STATE OF MICHIGAN COURT OF APPEALS
Apr 23, 2020
No. 347708 (Mich. Ct. App. Apr. 23, 2020)

Opinion

No. 347708

04-23-2020

GLEN PAUL ALLSTEAD and ANGELA KAY ALLSTEAD, Plaintiffs/Counterdefendants-Appellants, v. KEVIN KENYANA, Defendant/Counterplaintiff-Appellee.


If this opinion indicates that it is "FOR PUBLICATION," it is subject to revision until final publication in the Michigan Appeals Reports. UNPUBLISHED St. Clair Circuit Court
LC No. 18-001266-CH Before: RIORDAN, P.J., and FORT HOOD and SWARTZLE, JJ. PER CURIAM.

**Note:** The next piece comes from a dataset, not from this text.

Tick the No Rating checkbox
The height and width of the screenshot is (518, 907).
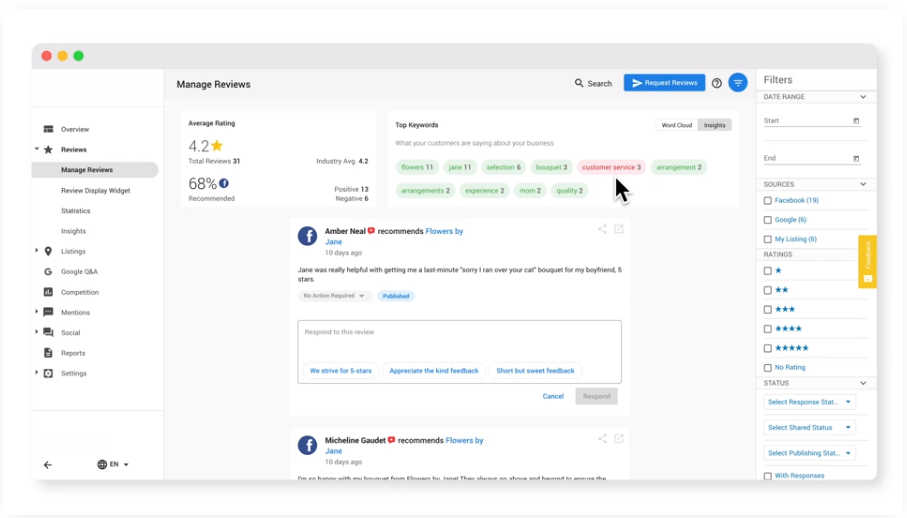pos(768,368)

In this mortgage foreclosure action, plaintiffs/counterdefendants (plaintiffs) appeal as of right the trial court's order denying their motion to set aside foreclosure sales, and granting summary disposition in favor of defendant/counterplaintiff (defendant). We partially reverse and remand for further proceedings consistent with this opinion.

I. PROCEDURAL HISTORY

This case arises out of two houses that plaintiffs bought from defendant in Port Huron, Michigan. Angela bought the 11th Street property for $40,000, and Glen bought the 16th Street property for $45,000. Defendant secured mortgages on both homes, and in April 2018, gave plaintiffs notice that the properties would be sold in foreclosure. The foreclosure notice erroneously stated that the sale would occur on May 31, 2018, when in fact, the sale was scheduled to occur on May 24, 2018.

Plaintiffs lived together at the 11th Street property.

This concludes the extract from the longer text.